Setting $t = 0$ and using the dynamics (2.9), we obtain:

$\begin{equation*} \beta x y \partial_x u^{r_0} + x \partial_x u^{r_0} + (\gamma - \beta x) y \partial_y u^{r_0} = 1 \quad \text{in } \quad (0, \infty) \times (\mu, \infty), \end{equation*}$

where $u^{r_0}$ satisfies the same boundary conditions as $u$ .

We finish this section with well-established properties of the optimal switching time $\tau^*$ such that $u(x, y) = u^{\tau^*}(x, y)$ . We define the following:

$\mathcal{S}: = \{(x,y): u(x,y) = u^{r_0}(x,y)\},$

Corollary 6.2 in ^[6] yields

$\begin{equation} \begin{cases} \partial_x u^{r_0}(x,y) \geq 0 \quad &\text{for}\quad (x,y) \in \mathcal{S},\\ \partial_x u^{r_0}(S(\tau^*),I(\tau^*)) = 0 \quad &\text{for} \quad (x,y) \in \mathcal{S}^C , \end{cases} \end{equation}$

(2.10)

where $(S, I)$ satisfies (2.7) with $(S(0), I(0)) = (x, y)$ .

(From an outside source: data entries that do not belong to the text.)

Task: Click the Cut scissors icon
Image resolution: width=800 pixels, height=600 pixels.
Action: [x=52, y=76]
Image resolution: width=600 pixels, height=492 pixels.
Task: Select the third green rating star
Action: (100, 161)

Furthermore, by Corollary 6.4 in ^[6], we have

$\begin{equation} \begin{cases} \partial_x u(x,y) \geq 0 \quad &\text{for}\quad (x,y) \in \mathcal{S},\\ \partial_x u(x,y) \leq 0 \quad &\text{for}\quad (x,y) \in \mathcal{S}^C. \end{cases} \end{equation}$

(2.11)

On the basis of the theoretical properties of the minimum eradication time, we propose a training procedure to solve (2.4) and compute the optimal switching time through a PINN framework, which does not require spatial discretization.

3. Variable scaling physics-informed neural networks

In this section, we explain the variable scaling physics-informed neural network (VS-PINN), which is a crucial component of our method. For completeness, we begin with an overview of PINNs.

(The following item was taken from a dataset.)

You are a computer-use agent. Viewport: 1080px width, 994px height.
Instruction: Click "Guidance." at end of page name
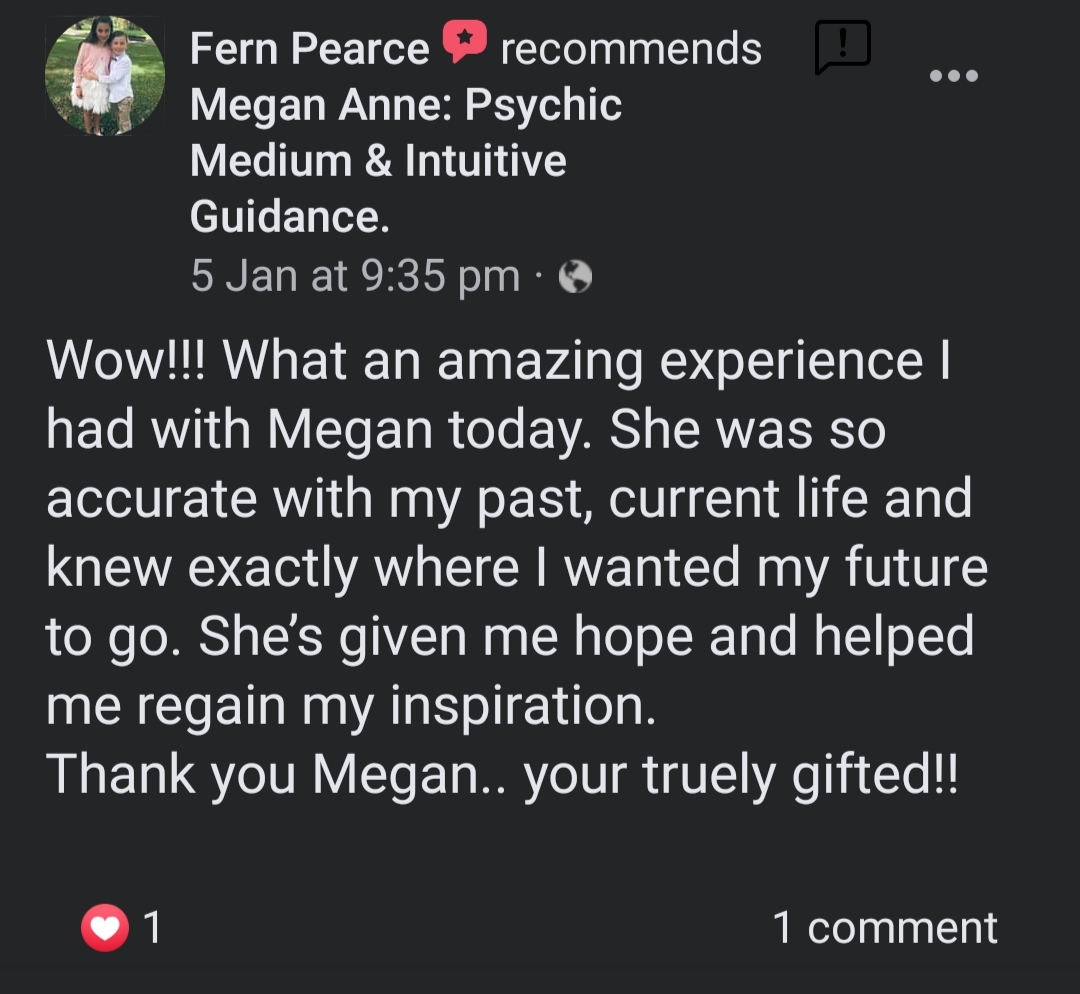point(289,216)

3.1. Physics-informed neural networks

PINNs are trained using a loss function that enables the neural network to approximate a solution satisfying both the differential equation and the initial or boundary conditions. Specifically, we focus on solving a PDE with a boundary condition, as the problem we address falls into this category. Suppose we have a bounded open domain $\Omega \subset \mathbb{R}^d$ and the following equations:

$\begin{align*} \mathcal{D}[u](\mathbf{x}) = f(\mathbf{x}) &\quad \text{in}\quad \Omega,\\ u(\mathbf{x}) = g(\mathbf{x})&\quad\text{on}\quad \partial\Omega, \end{align*}$

where $\mathcal{D}$ is a differential operator.

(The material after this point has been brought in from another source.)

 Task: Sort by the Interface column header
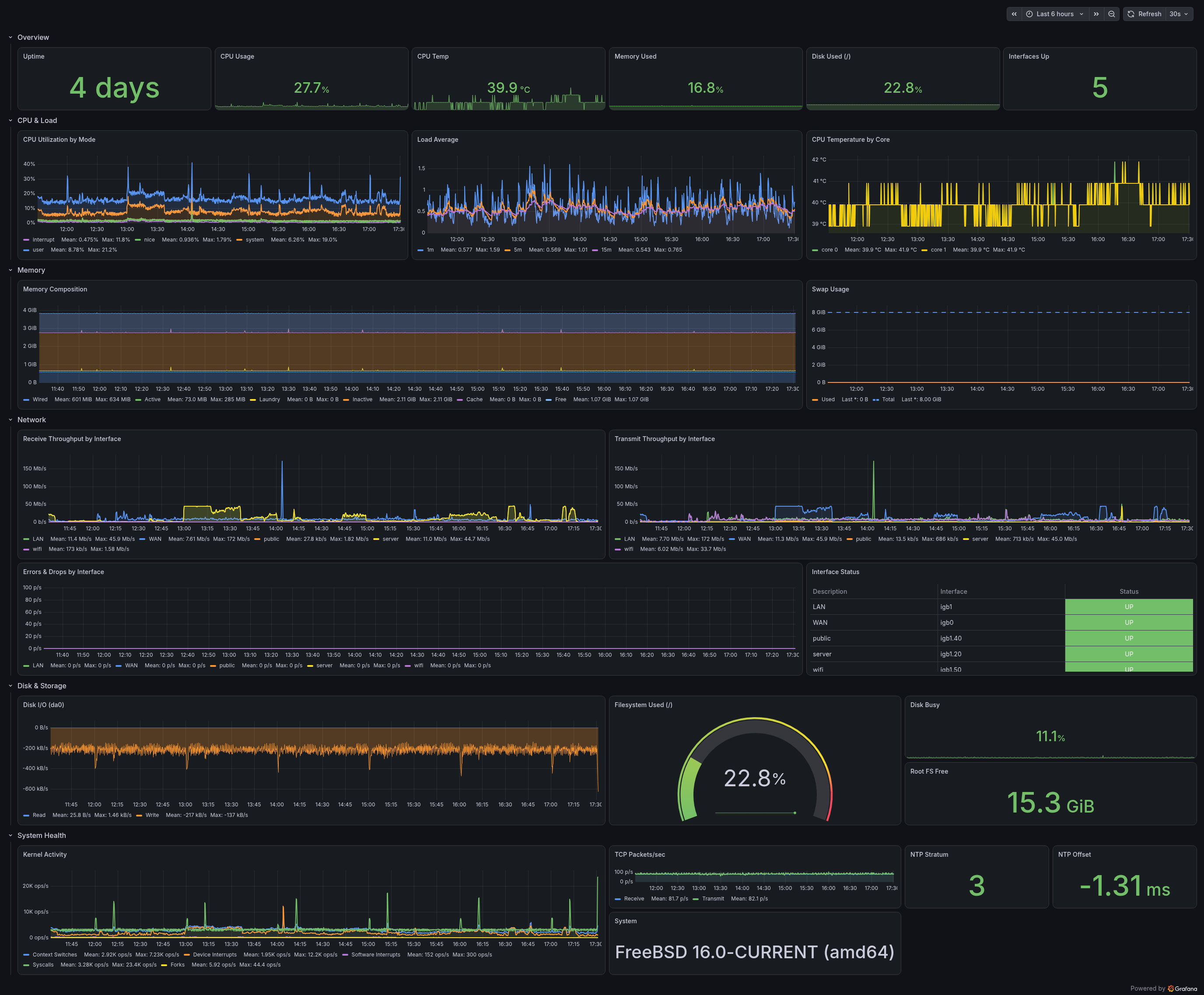pos(954,592)
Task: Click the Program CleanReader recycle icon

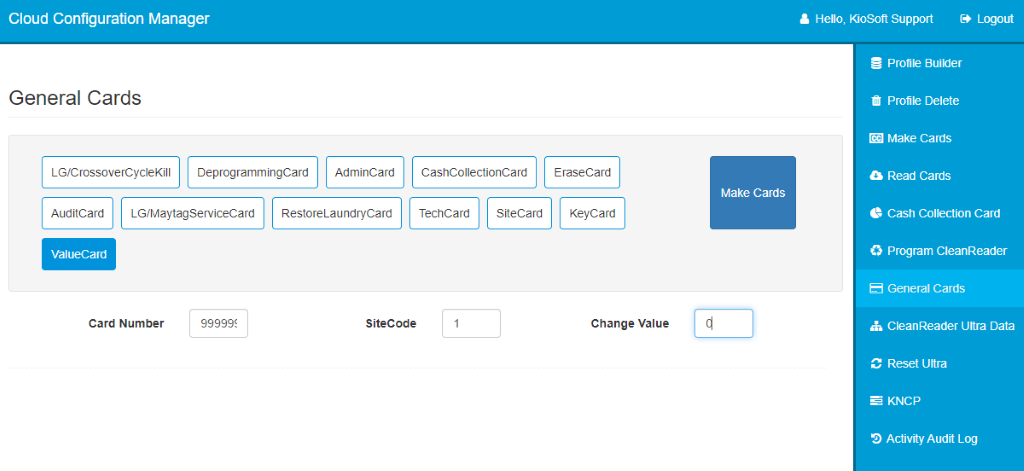Action: 876,251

We train a neural network $u(\mathbf{x}; \theta)$ using the loss function

$\begin{equation} \mathcal{L} = \lambda_r \mathcal{L}_r + \lambda_b \mathcal{L}_b, \end{equation}$

(3.1)

where the residual loss $\mathcal{L}_r$ and the boundary loss $\mathcal{L}_b$ are defined as

$\mathcal{L}_r = \frac{1}{N_r} \sum\limits_{i = 1}^{N_r} |\mathcal{D}[u](\mathbf{x}_r^i) - f(\mathbf{x}_r^i)|^2, \quad \mathcal{L}_b = \frac{1}{N_b} \sum\limits_{j = 1}^{N_b} |u(\mathbf{x}_b^j) - g(\mathbf{x}_b^j)|^2.$

Here, the residual data points $\mathbf{x}_r^i \in \Omega$ and the boundary data points $\mathbf{x}_b^j \in \partial\Omega$ are typically sampled randomly from uniform distributions. The weights $\lambda_r$ , $\lambda_b$ , and the number of data points $N_r$ , $N_b$ are tunable parameters.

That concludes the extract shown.